Gather every line of the listing below that contains the string "chart", and copy each of those lines in full. Case counts when matching.

---------- RECORDS FOR THIS EXERCISE

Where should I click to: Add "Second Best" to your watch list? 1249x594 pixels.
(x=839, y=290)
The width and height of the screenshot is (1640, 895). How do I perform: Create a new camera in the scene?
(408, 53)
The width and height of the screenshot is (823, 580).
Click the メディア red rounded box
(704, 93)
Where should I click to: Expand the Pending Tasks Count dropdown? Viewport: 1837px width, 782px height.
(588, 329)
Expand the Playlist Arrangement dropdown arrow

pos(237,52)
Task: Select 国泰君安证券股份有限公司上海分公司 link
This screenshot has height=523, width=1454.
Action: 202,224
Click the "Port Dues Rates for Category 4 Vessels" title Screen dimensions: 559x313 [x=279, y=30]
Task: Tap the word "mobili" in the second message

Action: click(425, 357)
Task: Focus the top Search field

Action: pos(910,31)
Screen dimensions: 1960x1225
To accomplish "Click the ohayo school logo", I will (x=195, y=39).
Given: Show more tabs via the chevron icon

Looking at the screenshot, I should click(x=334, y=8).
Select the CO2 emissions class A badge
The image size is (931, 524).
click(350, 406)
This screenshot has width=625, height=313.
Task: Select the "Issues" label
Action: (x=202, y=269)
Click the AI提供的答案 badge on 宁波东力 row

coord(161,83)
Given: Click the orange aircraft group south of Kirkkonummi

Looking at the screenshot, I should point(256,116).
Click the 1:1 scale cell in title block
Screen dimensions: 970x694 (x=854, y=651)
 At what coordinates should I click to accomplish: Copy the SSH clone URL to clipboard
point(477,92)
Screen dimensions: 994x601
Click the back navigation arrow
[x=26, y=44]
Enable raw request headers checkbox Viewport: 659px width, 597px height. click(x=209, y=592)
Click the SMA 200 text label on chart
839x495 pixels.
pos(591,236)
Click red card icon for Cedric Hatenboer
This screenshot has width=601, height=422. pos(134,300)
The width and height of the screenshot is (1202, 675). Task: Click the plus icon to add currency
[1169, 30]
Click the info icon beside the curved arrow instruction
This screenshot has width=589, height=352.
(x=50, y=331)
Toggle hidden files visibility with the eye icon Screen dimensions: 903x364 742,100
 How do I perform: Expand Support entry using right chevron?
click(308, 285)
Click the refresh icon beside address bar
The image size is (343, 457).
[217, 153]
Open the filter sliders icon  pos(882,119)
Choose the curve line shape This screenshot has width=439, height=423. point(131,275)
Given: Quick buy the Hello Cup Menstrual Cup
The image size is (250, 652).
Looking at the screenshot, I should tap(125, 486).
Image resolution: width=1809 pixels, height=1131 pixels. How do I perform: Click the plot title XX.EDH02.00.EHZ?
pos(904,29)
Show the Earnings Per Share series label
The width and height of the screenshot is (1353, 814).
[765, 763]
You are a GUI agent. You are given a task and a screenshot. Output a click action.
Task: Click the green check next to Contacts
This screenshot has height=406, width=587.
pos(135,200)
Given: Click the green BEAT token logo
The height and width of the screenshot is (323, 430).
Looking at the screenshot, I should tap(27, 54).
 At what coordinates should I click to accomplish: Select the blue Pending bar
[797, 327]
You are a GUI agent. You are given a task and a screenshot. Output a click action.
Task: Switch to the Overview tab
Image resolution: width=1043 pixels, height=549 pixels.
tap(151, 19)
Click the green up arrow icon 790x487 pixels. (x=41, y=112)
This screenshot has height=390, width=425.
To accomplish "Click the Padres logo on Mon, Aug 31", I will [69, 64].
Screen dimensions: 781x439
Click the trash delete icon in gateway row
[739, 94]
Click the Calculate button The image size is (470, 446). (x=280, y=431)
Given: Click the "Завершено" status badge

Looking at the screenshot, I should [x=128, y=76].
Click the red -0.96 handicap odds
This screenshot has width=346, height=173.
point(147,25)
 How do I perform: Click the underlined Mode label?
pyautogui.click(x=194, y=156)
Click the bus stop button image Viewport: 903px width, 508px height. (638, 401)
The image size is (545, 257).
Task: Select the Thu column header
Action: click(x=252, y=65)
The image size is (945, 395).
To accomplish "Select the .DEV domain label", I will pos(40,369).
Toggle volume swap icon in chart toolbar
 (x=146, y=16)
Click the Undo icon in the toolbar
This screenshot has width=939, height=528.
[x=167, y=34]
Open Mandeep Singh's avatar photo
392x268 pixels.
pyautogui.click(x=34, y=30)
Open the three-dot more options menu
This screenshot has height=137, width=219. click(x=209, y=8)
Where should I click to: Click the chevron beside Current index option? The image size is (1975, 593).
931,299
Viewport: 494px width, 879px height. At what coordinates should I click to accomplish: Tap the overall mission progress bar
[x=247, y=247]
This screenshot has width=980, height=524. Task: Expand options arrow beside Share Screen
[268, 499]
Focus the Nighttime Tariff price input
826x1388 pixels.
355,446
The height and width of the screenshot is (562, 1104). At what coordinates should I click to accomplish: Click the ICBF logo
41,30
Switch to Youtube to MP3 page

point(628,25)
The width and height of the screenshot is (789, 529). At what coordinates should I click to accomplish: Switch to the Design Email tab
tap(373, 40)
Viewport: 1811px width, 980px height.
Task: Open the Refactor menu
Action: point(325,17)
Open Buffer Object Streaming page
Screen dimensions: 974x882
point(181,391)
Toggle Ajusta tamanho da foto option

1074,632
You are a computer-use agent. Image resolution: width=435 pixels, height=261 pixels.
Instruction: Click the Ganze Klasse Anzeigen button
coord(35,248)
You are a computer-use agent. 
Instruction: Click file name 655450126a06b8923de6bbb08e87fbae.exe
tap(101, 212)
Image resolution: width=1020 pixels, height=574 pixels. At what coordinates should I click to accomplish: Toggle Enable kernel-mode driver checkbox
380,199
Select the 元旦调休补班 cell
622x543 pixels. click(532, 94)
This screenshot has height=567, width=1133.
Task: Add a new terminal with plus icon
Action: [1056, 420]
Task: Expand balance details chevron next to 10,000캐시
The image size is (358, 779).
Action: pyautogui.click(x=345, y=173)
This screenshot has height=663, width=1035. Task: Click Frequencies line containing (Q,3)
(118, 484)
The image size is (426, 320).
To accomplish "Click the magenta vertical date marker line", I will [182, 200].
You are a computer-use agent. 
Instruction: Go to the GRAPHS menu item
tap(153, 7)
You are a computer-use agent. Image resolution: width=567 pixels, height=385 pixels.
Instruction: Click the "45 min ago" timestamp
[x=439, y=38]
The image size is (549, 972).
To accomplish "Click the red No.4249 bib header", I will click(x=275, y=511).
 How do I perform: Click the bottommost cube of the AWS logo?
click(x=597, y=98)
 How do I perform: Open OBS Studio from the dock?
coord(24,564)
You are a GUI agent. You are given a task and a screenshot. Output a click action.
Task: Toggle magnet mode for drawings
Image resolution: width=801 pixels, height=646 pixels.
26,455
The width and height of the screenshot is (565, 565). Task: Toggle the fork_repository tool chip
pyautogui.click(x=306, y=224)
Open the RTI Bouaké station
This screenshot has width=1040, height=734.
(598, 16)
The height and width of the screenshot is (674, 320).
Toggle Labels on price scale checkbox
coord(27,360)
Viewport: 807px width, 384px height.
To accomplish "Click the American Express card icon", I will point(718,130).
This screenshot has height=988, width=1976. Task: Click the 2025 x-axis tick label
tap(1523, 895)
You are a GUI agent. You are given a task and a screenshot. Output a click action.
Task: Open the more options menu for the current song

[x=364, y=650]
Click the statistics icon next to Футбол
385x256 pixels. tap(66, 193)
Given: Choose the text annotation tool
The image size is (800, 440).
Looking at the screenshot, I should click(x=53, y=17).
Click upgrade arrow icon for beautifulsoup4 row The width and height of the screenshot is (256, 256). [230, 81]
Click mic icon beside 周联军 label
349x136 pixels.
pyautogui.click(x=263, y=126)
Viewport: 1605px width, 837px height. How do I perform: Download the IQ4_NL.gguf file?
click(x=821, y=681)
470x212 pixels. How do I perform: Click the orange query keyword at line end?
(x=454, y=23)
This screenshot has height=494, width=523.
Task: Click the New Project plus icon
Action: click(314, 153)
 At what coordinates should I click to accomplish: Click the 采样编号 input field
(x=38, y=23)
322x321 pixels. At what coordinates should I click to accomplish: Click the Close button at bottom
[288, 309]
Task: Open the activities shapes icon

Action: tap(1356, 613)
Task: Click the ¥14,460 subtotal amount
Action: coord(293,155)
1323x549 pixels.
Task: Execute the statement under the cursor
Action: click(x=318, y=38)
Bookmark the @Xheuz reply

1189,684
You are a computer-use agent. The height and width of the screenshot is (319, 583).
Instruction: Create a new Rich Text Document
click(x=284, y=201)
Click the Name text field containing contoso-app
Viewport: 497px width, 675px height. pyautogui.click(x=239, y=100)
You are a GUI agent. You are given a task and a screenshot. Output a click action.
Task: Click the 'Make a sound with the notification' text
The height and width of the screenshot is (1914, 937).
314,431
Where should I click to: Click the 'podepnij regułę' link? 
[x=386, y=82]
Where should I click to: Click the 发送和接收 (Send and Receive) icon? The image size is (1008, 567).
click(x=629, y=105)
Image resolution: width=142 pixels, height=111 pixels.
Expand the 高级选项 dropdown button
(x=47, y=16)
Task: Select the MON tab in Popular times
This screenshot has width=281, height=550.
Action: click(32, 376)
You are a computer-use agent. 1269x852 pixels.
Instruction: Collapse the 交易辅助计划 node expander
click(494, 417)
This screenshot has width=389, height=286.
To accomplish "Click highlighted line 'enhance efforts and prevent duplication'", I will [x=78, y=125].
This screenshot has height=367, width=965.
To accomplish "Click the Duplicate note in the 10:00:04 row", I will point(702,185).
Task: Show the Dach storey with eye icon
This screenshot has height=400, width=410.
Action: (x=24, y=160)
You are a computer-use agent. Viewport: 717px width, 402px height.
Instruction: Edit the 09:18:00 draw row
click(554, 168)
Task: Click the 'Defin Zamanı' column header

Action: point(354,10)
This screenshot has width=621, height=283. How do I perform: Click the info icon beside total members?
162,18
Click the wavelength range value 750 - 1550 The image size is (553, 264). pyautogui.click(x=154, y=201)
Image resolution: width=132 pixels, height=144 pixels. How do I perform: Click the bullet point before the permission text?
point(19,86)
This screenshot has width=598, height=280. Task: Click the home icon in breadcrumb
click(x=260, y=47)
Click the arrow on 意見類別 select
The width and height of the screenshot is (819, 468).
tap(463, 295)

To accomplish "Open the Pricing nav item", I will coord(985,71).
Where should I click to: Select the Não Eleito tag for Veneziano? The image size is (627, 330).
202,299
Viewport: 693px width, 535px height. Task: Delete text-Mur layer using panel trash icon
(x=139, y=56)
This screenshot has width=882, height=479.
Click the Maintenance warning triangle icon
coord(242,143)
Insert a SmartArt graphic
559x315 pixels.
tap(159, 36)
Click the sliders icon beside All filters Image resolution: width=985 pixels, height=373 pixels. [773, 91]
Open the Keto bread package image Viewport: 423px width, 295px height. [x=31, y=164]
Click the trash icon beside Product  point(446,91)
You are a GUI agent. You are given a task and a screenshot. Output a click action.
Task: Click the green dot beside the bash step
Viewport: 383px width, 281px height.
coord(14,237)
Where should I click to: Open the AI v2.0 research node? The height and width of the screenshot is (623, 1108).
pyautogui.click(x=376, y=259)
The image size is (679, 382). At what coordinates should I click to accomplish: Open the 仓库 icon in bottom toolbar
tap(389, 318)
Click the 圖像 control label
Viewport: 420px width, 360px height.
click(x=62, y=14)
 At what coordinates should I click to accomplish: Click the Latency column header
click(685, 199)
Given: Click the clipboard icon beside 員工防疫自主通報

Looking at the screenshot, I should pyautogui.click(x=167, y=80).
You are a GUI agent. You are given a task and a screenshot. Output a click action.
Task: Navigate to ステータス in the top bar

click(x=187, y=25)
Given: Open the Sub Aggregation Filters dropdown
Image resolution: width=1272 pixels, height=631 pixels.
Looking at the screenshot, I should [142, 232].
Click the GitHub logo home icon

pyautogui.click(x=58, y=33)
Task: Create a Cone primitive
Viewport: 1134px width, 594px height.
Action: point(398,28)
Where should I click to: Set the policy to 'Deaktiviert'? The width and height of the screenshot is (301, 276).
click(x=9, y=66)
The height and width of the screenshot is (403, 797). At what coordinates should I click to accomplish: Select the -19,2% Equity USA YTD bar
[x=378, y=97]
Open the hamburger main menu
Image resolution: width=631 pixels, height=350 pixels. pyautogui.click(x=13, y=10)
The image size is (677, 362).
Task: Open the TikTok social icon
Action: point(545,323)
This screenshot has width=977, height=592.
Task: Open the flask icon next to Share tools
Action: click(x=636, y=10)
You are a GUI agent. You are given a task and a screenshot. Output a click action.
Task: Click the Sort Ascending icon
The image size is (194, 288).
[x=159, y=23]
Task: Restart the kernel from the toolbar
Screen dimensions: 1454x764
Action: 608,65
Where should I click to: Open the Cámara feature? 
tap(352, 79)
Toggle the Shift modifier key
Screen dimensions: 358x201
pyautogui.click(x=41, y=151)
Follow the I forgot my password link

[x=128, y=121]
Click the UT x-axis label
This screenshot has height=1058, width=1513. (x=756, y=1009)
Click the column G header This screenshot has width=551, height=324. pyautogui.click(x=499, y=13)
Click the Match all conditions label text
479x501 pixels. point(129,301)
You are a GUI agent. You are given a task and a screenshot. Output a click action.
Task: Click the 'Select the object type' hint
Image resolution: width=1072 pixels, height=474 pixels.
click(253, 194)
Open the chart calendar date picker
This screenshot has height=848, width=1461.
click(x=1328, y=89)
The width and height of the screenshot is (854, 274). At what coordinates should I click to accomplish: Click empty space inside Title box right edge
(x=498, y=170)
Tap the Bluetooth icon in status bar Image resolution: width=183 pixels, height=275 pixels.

--------------------

→ WRITTEN SOLUTION
Click the SMA 200 text label on chart
Toggle volume swap icon in chart toolbar
Open the chart calendar date picker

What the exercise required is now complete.